▸ Description of the task: Please give back only the lines below from the one containing "Instruction: Click the Purchase button" to the one containing "Click the Rennes", each repeated word for word, both ends included.

▸ Information:
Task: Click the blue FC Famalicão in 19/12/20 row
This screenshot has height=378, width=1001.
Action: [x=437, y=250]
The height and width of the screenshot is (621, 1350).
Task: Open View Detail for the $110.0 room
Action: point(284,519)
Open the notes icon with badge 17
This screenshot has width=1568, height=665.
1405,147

* * *

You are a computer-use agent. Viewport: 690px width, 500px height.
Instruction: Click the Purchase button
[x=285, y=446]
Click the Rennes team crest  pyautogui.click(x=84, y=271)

▸ Response area:
Instruction: Click the Purchase button
[x=285, y=446]
Click the Rennes team crest  pyautogui.click(x=84, y=271)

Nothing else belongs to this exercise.